Proto-Indo-European Roots

Root/Stem: *ma'te'r-
Meanings:  a mother
Cognates (67):
Hellenic Greek me'te'r (a mother), Doric ma'te'r, New Greek metera
Italic Latin mater (a mother), Osc maatrei's, Umbr matrer;
Italian madre, Catalan mare, Spanish madre, Provencal maire, French mere, Brazilian mae, Portuguese mai
Celtic Common Celtic *ma'te'r, >
Gaulish matir (mother), Irish ma'thair (mother), Scottish ma'thair, Old Irish ma'thir, Welsh modryb (dame, aunt), Old Breton motrep (aunt), Breton moedreb (aunt)
Indic Sanskrit ma'ta' (a mother)
Dardic & Nuristani Kashmiri moju
Iranian Avestan ma'tar (a mother), Old Persian ma'dar
Ossetic mad, Baluchi math, Afghan mor, Tadzik modar, Persian madar, Waziri mor, mer
Tocharian Tocharic ma'car (a mother)
Armenian mair (a mother), gen. maur
Albanian motre" (a sister)
Germanic Common Germanic *mo'the'r, >
Old High German muoter, Old Icelandic modher, Old English mo'dor, Norse mo'thir, Old Low German mo'der, Old Frisian mo'ther, Old Saxon mo'dire (aunt), Middle High German mu"eder ,
Swedish mor, modor, German Mutter, Icelandic mooir, Norwegian mor, Danish moder, Faroese modir, Dutch & Afrikaans moeder
Baltic Common Baltic *mo'te' >
Lithuanian mote., motina (a woman), Latvian mate (a woman), Old Prussian mu'ti (a mother), pomatre (a step-mother), Sudovian ma'te' (a mother)
Slavic Common Slavic *mati (a mother), >
Ukrainian & Bulgarian & Serbo-Croatian & Slovene & Czech mati, Slovak & Russian mat', Belorussian & Polish & Upper Sorbian mac', Lower Sorbian mas' (a mother)

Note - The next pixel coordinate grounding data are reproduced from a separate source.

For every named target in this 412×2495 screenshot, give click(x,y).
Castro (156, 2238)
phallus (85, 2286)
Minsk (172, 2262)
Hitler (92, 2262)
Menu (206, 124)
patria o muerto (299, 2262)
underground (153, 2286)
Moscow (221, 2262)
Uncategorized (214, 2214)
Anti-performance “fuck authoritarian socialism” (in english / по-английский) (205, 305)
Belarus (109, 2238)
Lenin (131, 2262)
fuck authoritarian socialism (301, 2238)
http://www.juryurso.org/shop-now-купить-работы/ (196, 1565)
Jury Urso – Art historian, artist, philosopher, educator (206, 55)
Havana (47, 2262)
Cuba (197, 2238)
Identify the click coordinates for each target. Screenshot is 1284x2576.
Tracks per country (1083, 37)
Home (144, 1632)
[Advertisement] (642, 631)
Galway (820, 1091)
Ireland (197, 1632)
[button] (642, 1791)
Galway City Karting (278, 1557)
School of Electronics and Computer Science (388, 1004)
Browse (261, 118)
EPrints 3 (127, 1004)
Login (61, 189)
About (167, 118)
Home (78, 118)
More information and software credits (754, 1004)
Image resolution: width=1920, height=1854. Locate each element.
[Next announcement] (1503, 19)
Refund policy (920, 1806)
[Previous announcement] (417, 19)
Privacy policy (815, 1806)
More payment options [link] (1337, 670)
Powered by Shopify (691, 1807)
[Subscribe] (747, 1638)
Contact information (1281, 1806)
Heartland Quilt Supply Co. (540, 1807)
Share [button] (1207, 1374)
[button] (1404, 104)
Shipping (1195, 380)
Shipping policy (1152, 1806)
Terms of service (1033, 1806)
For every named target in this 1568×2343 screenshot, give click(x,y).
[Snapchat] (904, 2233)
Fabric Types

Notes: Again one of the most famous Indo-European words. Maybe Jakob Grimm and Rasmus Rask invented comparative linguistic staring at a table like this. 
Semantically this stem not everywhere denotes the mother - Albanian sister, Breton aunt, but as a whole the root is rather simple.
*Note: Old English and other ancient Germanic tongues used a special runes where we write th, dh here. Our th is like in thin, our dh reads like this.